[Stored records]
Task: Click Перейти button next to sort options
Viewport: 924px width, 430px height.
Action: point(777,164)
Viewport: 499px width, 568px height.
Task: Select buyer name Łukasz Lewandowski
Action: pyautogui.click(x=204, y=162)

(Task instructions) Please reproduce every line shown above, exactly as written.

(Exercise output)
Task: Click Перейти button next to sort options
Viewport: 924px width, 430px height.
Action: point(777,164)
Viewport: 499px width, 568px height.
Task: Select buyer name Łukasz Lewandowski
Action: pyautogui.click(x=204, y=162)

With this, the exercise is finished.